[[ Task input open ]]
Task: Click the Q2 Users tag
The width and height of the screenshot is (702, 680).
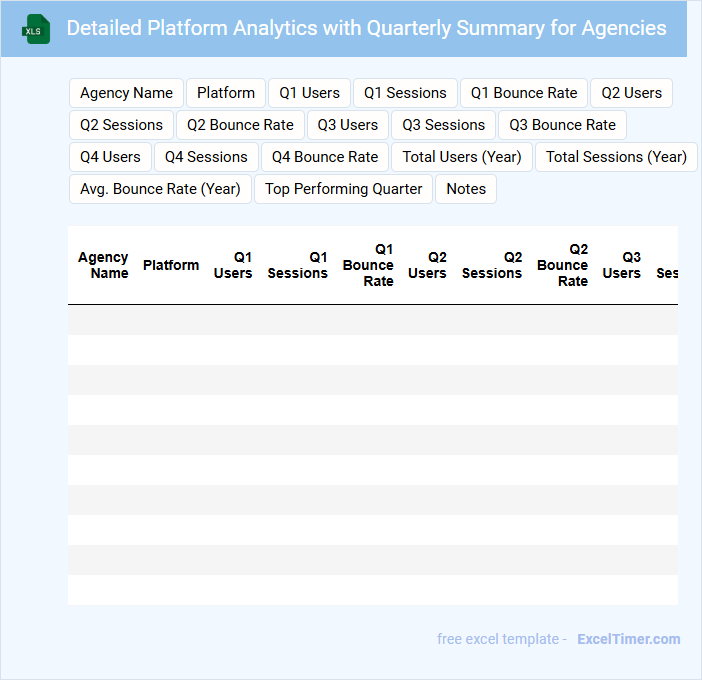Action: (631, 93)
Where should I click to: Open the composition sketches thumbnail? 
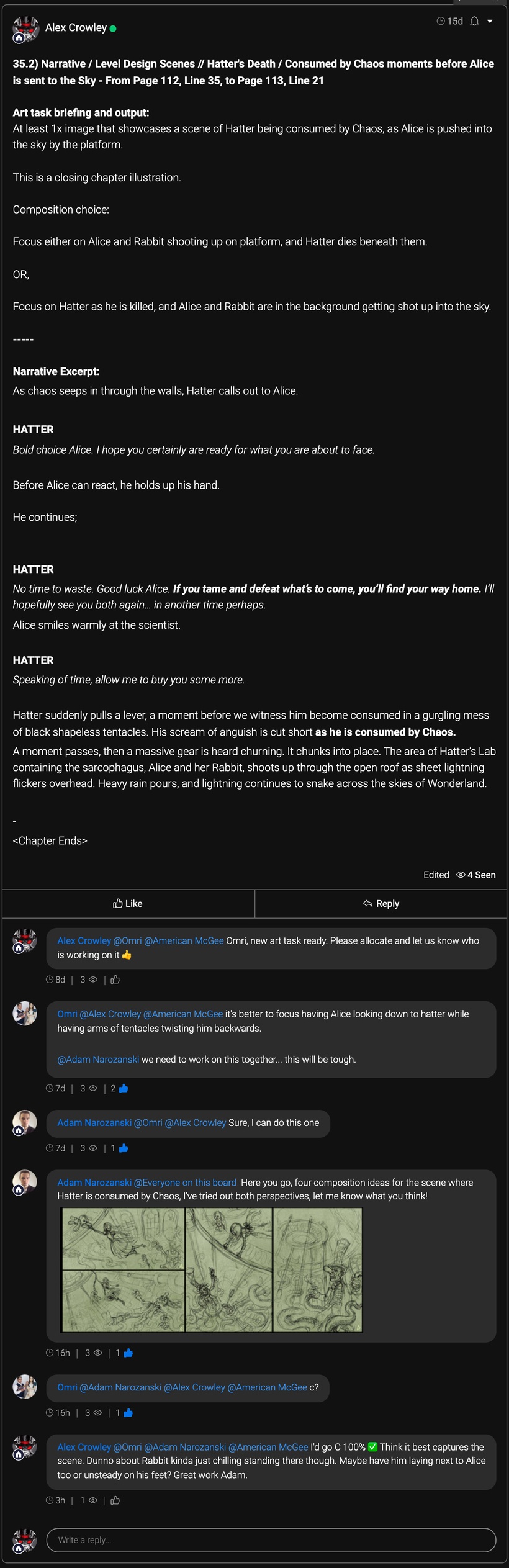click(212, 1269)
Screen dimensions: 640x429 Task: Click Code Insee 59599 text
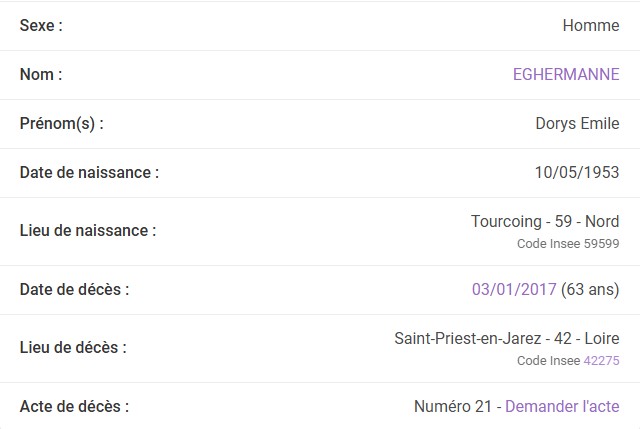[567, 243]
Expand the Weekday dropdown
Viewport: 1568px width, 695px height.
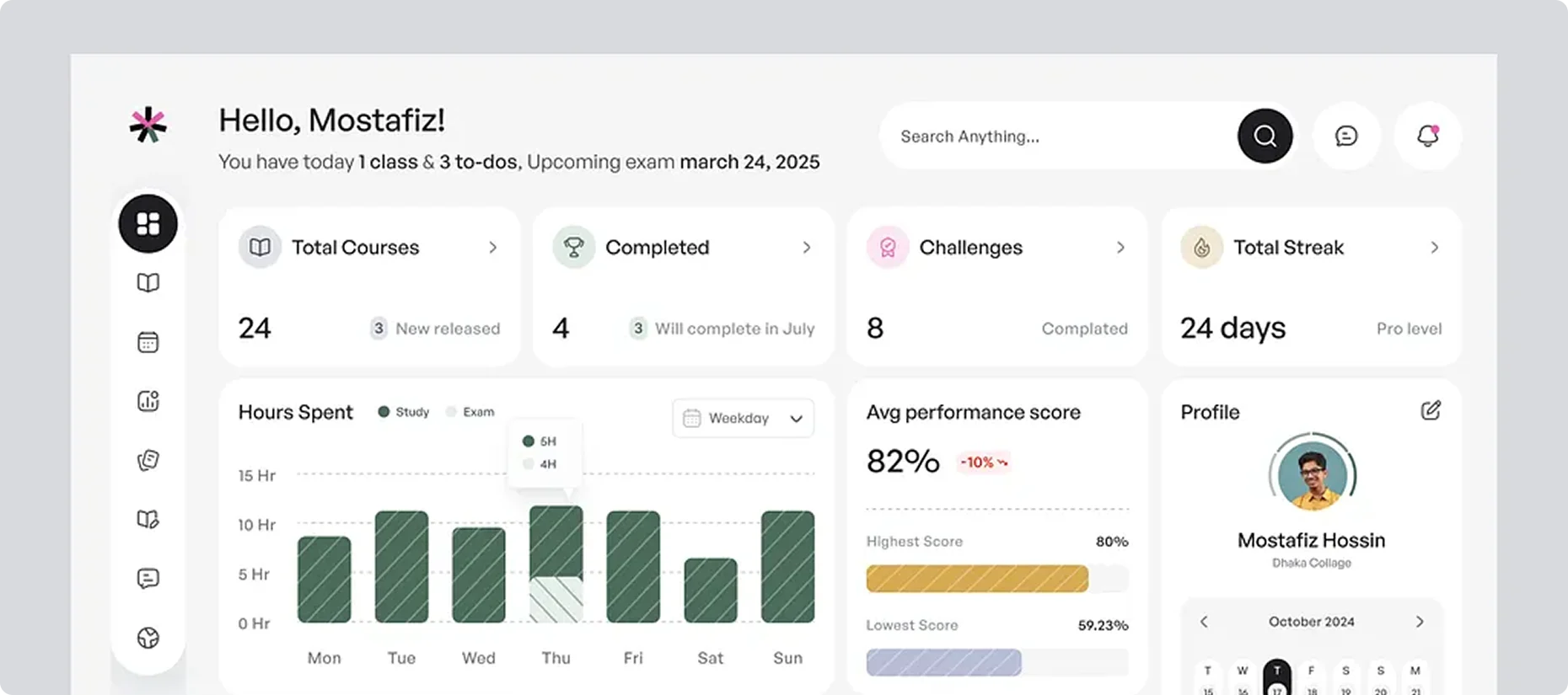click(743, 418)
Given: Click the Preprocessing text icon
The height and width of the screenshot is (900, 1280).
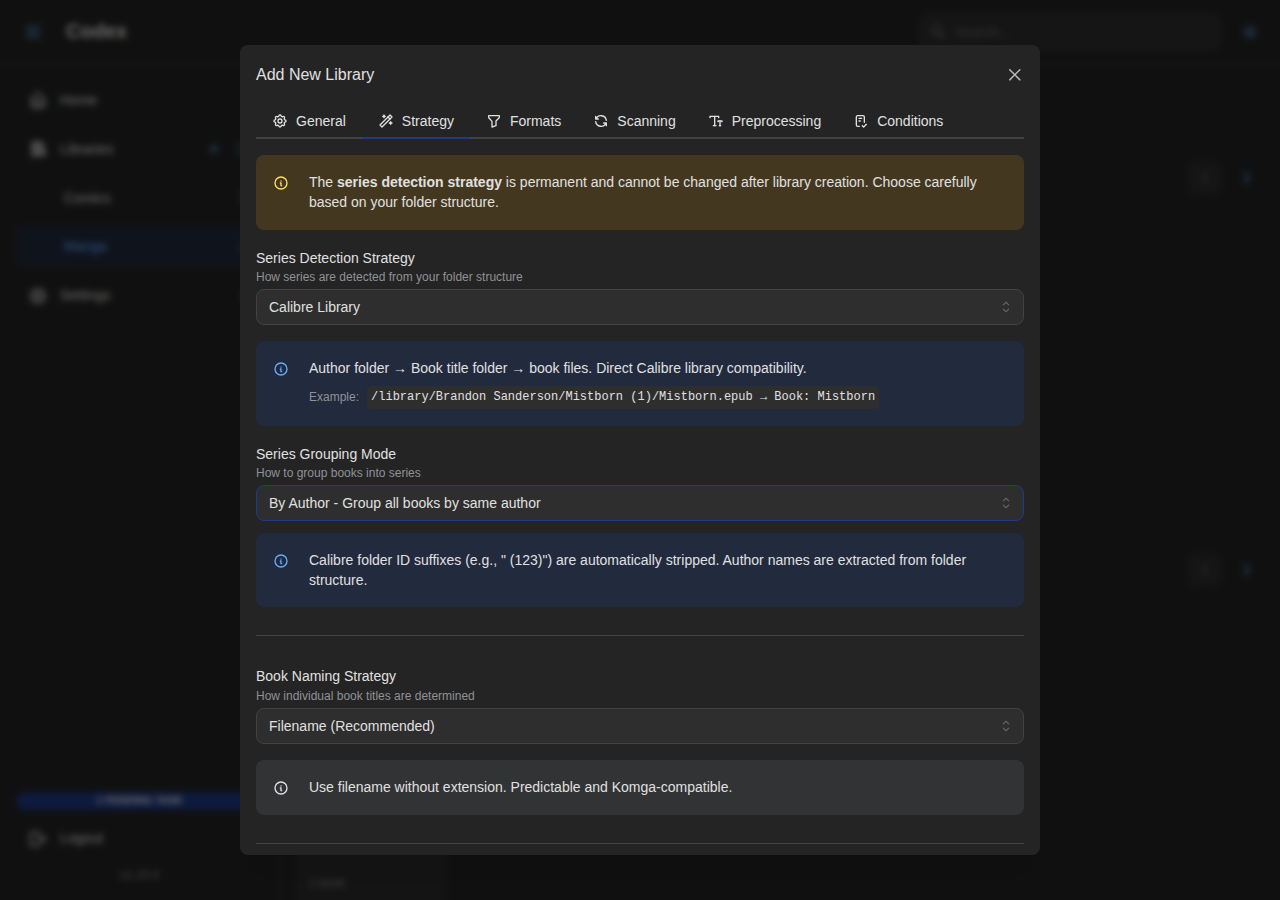Looking at the screenshot, I should tap(716, 121).
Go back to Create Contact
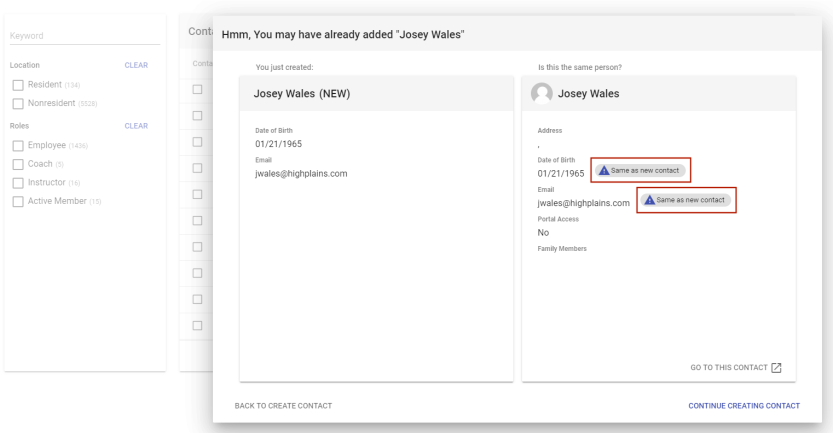Screen dimensions: 833x433 click(x=283, y=405)
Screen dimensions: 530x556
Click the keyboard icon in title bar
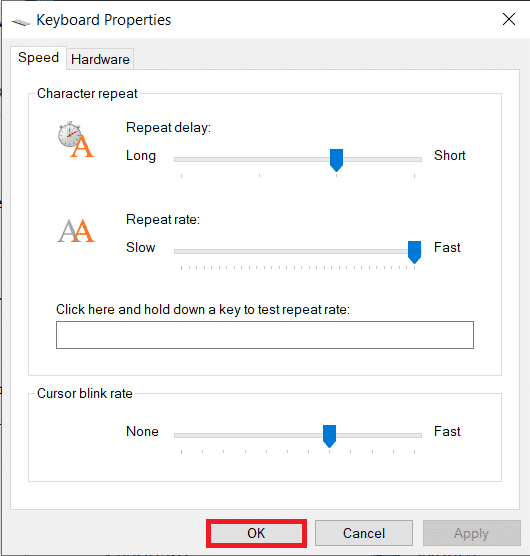[x=21, y=22]
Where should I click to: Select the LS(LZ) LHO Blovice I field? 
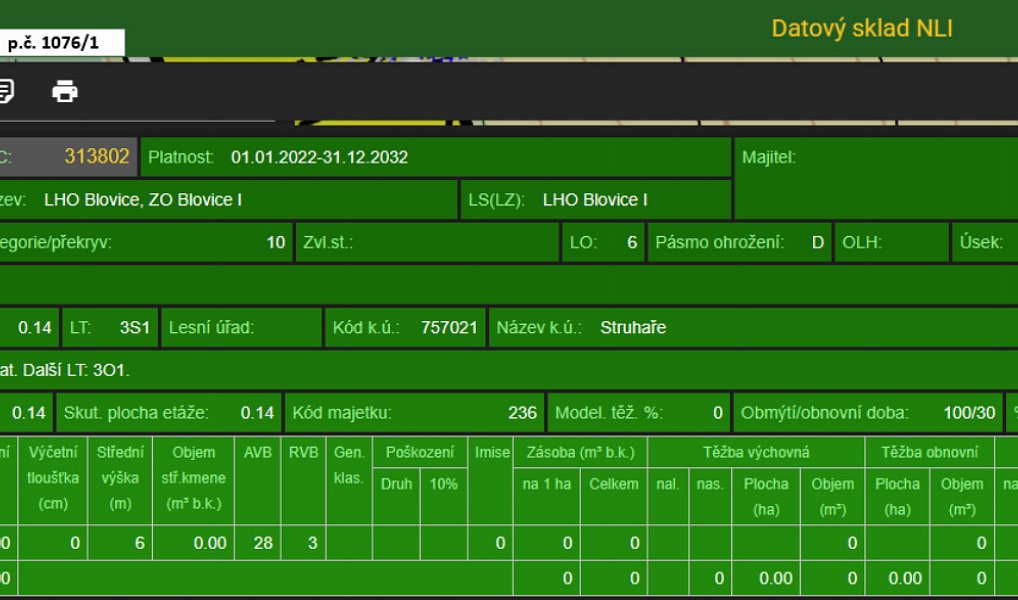pyautogui.click(x=596, y=199)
[[ Task input closed ]]
When you reach the line containing "Viewport: 1568px width, 695px height." in the listing above, reproduce it and every line after it through the last, exactly; omit the pictures.

Viewport: 1568px width, 695px height.
click(743, 418)
Given: Click the Preprocessing text icon
The height and width of the screenshot is (900, 1280).
Looking at the screenshot, I should tap(716, 121).
Go back to Create Contact
Screen dimensions: 833x433 click(x=283, y=405)
Screen dimensions: 530x556
Click the keyboard icon in title bar
[x=21, y=22]
Where should I click to: Select the LS(LZ) LHO Blovice I field? 
pyautogui.click(x=596, y=199)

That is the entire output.